The large-scale photographs by Galembo capture the transformative power of the African masquerade.
Her striking photographic series of contemporary mask rituals has drawn national and international critical acclaim.
Galembo's portraits, such as the one below, are nearly life-size and explore spiritual realms of these masquerade cultures with brilliant, mesmerizing colors.
For more than 30 years, Phyllis Galembo has traveled around the world to photograph participants in contemporary mask-making and masquerade events that range from traditional religious ceremonies to secular celebrations.
Galembo's portraits are celebrated by the world’s leading fine art photography editors for their stunning resonance.
Through her lens, the viewer gains special access to these rarely seen other-worlds, she captures the raw and sometimes frightening aspects of ceremonial garb.
She has made over twenty trips to sites of ritual masquerades, capturing cultural performances with a subterranean edge.

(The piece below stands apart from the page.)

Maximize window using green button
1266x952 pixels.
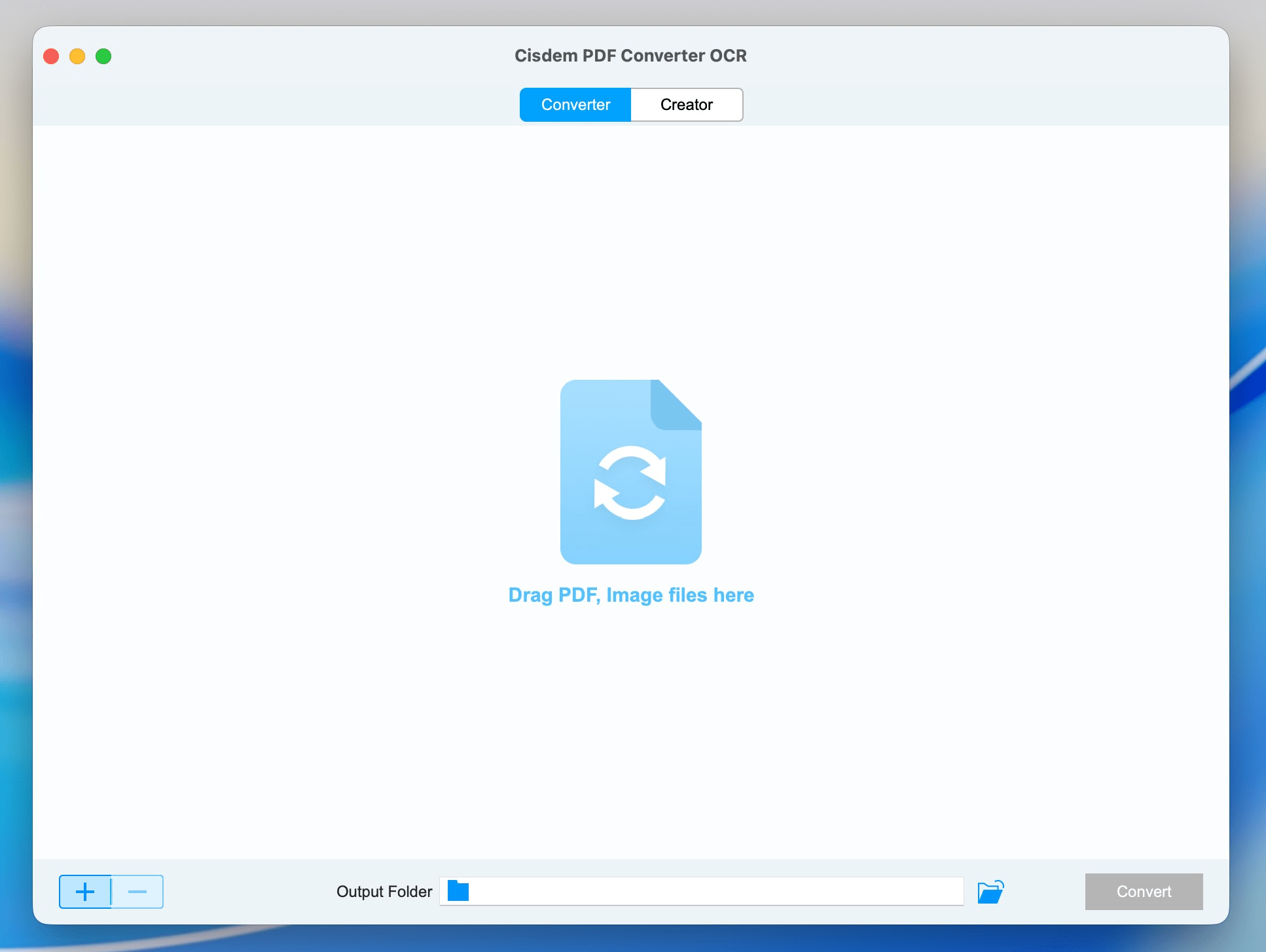point(103,56)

The masking seen through her photographs is a complex, mysterious, and profound tradition. The participants transcend the physical world and enter the spiritual realm.
“What could Phyllis Galembo's exhibition images have in common with the face masks people are making for the pandemic? Perhaps their vitality, power, and boldness of humanity,” adds Irvin Lippman.
“Galembo’s portraits underscore cross-cultural complexities of meaning and purpose--as millions are creating their own masks, many with a sense of intention to express special meanings through their designs,” adds Irvin Lippman.
In her vibrant images that are featured in this exhibition, such as the one below, Galembo exposes an ornate code: artistic, theatrical, social, and religious symbolism and commentary.
Galembo's photographs depict the physical character, costumes, and rituals of African religious practices and their diasporic manifestations in the Caribbean and Mexico.
The costumes in Galembo’s photographs are worn in several types of modern-day rituals. They are created to summon ancestral spirits and deities during a range of events, including agricultural hardships, land disputes, rites of passage, funerals, harvests, moments of gratitude and celebration.
The masks and costumes in these photographs are made from a wide variety of surprising materials ─ leaves, grass, patterned fabrics, burlap sacks, full-bodied crocheted yarns, colored raffia, quills, shells, and even lizard excrement.
The modern world finds its way into these masks with the usage of plastic bags, cardboard, and found objects.
Galembo’s large-scale portraits in this exhibition capture the mask-oriented cultural traditions of Nigeria, Benin, Ghana, and Sierra Leone.
All of her photographs are shot as portraits rather than during the act of ritual. She is allowed to photograph her subjects at the very moment right before their rituals and festivities commence.
Galembo prefers her colors to be brightly saturated, enhancing the spiritual and transformative powers of these garments.
“I never see my subjects out of costume,” adds Galembo.